Almonaster La Real one of the most picturesque villages © Michelle Chaplow
Almonaster La Real one of the most picturesque villages in Andalucia (Click to enlarge image) © Michelle Chaplow

Dehesa landscapes


West of  the hilltop town of Aracena, in the northern part Huelva Province, stretches one of Andalucía's most surprisingly beautiful landscapes - the Sierra de Aracena y Picos de Aroche. Tree-covered hills are dotted with old stone villages where time still passes at a donkey's pace. Throughout this area there are vast expanses of dehesa - a unique ecosystem made up of mixed grassy pastureland and woodland of evergreen oak trees.

Andalucia has 1.25 million hectares of dehesa, or 14% of its total land, and half of this type of landscape in the whole of Spain.

This dehesa is where the region's famed black (or dark brown) Iberian pigs, best-known as jamon iberico, forage for the acorns which constitute most of their diet.

The Sierra de Aracena was originally covered by Mediterranean woodland of mainly gall, cork and holm oaks. Some of this was cleared in the Middle Ages to make way for the dehesa, which at the time was common land. As well as grazing livestock, mostly cows in addition to the pigs, the dehesa is used for the production of cork, firewood, charcoal (from holm oaks). It occupies over a third of the park today and is confined to the shallower gradients.
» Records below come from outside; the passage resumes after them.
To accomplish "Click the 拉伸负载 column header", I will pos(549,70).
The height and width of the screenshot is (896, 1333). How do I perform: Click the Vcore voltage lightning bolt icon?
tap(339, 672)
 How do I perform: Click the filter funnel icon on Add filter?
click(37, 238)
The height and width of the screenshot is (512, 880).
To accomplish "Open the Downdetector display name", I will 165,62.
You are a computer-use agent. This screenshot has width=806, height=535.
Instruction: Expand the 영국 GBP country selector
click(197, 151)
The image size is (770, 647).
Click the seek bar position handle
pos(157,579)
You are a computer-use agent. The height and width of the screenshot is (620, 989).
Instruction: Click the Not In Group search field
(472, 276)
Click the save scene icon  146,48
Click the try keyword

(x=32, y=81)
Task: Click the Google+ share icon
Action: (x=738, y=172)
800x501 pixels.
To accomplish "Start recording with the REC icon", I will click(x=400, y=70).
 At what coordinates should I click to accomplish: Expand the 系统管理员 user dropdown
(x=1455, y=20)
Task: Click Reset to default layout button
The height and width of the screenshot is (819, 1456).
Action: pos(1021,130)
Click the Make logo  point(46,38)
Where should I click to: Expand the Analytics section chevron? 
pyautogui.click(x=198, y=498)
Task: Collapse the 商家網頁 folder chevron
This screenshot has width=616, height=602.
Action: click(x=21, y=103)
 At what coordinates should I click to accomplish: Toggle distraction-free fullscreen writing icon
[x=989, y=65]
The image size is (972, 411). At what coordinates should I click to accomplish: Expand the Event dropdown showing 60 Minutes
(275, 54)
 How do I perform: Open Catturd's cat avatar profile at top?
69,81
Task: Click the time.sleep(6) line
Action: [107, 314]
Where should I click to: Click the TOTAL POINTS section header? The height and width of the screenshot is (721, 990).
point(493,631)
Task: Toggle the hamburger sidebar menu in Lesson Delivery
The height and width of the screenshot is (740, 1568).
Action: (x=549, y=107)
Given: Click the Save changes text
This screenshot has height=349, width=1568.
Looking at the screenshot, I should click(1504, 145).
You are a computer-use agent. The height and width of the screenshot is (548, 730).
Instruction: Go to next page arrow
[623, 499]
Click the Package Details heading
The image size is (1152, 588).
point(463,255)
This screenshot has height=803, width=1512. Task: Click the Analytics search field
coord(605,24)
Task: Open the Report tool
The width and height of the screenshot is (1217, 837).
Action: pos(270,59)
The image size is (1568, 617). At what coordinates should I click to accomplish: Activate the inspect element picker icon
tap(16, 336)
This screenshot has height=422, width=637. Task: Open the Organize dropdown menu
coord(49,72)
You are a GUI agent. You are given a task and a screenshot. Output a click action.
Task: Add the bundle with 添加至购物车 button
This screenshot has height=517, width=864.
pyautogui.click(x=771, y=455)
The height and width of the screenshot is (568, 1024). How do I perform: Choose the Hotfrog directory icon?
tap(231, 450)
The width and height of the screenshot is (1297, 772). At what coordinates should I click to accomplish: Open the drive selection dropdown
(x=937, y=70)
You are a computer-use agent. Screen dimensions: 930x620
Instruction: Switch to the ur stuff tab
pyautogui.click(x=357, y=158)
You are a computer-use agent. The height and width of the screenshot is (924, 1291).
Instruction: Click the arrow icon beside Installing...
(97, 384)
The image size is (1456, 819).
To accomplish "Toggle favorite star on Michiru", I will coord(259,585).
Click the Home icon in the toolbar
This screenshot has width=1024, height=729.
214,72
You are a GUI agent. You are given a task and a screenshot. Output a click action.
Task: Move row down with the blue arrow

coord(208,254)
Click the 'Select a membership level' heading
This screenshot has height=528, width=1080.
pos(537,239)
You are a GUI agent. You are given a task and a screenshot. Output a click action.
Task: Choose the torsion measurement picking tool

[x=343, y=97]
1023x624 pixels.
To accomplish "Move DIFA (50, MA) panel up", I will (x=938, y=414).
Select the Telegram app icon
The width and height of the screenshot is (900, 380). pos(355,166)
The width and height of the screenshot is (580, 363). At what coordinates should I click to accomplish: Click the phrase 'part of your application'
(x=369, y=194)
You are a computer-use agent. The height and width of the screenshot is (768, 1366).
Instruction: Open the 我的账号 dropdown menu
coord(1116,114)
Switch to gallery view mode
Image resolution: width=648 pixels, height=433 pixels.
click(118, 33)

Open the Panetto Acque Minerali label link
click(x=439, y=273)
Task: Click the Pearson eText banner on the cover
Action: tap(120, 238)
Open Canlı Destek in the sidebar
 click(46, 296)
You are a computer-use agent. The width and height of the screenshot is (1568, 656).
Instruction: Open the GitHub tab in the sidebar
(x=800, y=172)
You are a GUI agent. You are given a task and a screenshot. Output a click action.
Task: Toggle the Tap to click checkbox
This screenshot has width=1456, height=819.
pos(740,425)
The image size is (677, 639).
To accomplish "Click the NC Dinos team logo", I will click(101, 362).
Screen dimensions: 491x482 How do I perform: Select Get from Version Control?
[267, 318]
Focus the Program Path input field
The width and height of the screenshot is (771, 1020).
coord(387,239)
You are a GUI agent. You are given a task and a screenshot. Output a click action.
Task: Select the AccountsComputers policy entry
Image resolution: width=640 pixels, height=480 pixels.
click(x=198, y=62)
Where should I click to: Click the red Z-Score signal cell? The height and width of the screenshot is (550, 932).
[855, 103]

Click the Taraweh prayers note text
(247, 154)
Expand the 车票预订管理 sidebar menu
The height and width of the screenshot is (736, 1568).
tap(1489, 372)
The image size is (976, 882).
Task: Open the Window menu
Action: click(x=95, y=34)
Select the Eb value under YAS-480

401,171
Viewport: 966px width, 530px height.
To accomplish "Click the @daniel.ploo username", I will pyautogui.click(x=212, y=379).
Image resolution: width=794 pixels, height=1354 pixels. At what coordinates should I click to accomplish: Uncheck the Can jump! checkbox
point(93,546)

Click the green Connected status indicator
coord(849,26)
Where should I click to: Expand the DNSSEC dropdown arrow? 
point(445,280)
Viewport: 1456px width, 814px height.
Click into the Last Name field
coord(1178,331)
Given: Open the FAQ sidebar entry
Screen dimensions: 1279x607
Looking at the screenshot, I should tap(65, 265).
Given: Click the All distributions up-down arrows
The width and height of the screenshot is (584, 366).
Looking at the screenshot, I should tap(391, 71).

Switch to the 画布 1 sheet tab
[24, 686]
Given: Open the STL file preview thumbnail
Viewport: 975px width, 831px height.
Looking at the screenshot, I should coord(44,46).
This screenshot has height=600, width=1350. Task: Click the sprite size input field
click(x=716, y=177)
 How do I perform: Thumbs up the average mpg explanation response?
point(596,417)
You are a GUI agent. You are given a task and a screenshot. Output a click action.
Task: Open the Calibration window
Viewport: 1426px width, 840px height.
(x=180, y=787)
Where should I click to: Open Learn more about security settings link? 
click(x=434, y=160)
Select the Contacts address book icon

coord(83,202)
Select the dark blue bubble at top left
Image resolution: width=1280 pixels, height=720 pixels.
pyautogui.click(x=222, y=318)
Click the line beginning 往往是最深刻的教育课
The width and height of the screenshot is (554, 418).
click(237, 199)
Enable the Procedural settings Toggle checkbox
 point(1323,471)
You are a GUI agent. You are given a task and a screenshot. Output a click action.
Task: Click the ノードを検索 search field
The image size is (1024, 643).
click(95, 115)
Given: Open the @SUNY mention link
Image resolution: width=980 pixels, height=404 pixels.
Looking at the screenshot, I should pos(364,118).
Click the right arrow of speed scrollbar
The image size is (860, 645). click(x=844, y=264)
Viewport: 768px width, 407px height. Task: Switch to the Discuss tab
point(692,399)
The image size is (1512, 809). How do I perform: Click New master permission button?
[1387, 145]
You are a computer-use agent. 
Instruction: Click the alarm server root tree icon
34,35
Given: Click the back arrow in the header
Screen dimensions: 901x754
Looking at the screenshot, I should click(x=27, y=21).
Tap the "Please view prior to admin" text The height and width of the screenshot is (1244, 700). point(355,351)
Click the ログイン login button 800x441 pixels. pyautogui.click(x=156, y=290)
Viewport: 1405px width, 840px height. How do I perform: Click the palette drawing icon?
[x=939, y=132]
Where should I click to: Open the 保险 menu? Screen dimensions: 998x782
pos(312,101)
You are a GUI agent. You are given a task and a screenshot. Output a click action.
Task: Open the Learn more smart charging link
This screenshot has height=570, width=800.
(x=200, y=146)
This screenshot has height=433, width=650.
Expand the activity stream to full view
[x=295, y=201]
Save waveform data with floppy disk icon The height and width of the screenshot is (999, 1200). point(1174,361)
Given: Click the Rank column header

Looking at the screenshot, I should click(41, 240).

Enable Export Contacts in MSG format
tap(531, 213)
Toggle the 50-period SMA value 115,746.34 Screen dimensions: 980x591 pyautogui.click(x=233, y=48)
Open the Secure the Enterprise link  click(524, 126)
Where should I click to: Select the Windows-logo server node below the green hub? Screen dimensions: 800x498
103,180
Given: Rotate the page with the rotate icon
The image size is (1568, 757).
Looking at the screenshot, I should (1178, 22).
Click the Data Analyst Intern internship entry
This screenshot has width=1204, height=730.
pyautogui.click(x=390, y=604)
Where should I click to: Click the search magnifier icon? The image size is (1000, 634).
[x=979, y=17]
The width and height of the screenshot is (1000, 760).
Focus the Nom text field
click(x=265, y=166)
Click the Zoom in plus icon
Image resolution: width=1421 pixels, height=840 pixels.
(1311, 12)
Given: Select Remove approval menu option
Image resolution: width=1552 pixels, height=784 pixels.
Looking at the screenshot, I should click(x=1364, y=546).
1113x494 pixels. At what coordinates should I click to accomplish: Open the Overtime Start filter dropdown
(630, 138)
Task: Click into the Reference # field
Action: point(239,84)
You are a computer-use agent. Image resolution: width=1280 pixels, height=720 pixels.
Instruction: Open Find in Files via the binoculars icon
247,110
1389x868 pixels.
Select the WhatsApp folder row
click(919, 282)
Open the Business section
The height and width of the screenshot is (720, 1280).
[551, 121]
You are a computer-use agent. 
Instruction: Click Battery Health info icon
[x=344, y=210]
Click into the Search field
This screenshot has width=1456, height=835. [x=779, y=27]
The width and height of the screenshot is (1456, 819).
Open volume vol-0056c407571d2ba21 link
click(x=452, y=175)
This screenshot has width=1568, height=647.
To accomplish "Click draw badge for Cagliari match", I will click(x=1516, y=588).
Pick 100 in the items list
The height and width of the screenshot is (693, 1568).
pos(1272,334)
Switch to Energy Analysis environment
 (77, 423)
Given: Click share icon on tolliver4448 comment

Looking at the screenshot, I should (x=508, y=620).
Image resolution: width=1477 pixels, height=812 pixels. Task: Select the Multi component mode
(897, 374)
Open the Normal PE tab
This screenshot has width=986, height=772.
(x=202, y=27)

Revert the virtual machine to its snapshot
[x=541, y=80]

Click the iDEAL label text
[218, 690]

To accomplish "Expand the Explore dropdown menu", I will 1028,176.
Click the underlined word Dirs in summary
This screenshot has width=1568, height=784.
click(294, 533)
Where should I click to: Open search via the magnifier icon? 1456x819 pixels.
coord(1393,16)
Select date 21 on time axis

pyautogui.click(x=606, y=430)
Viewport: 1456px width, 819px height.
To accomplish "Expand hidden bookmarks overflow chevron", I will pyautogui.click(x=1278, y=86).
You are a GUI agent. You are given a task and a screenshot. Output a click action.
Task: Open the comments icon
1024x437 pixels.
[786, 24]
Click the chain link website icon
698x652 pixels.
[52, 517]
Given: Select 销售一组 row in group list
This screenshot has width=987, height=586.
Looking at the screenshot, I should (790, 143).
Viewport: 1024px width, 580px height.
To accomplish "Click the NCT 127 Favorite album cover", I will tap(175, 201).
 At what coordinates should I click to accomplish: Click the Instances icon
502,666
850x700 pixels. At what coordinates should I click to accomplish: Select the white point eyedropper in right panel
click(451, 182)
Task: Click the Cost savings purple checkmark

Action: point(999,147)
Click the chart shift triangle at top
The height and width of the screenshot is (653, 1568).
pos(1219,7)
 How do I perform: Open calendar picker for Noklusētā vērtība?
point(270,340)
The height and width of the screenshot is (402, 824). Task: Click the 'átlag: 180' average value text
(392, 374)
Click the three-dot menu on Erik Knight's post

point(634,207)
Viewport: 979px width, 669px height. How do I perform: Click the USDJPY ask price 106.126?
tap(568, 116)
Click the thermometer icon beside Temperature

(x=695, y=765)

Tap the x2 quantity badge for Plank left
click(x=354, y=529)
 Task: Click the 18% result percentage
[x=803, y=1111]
Some of the villages flanking the dehesa date back to prehistoric times, while others owe their existence to Castilian re-population after the Portuguese were driven out in the 13th century. Most villages grew up around fortress-like churches or hilltop castles constructed to deter the Portuguese.

Another extensive area of dehesa can be found in the massive Parque Alcornocales, located in Cadiz province, stretching all way the way from the Sierra de Grazalema down to Tarifa on the coast. An alcornocal is a cork-oak tree. The biggest farm estate in Europe is Finca La Almoraima, covering 16,000 hectares near Castellar de la Frontera, and is one of Spain's most exclusive hunting reserves.

And in Cordoba province, you'll find large swathes of dehesa in the Sierra Morena, a huge park which acts as a natural border with the neighbouring region to the north, Extremadura.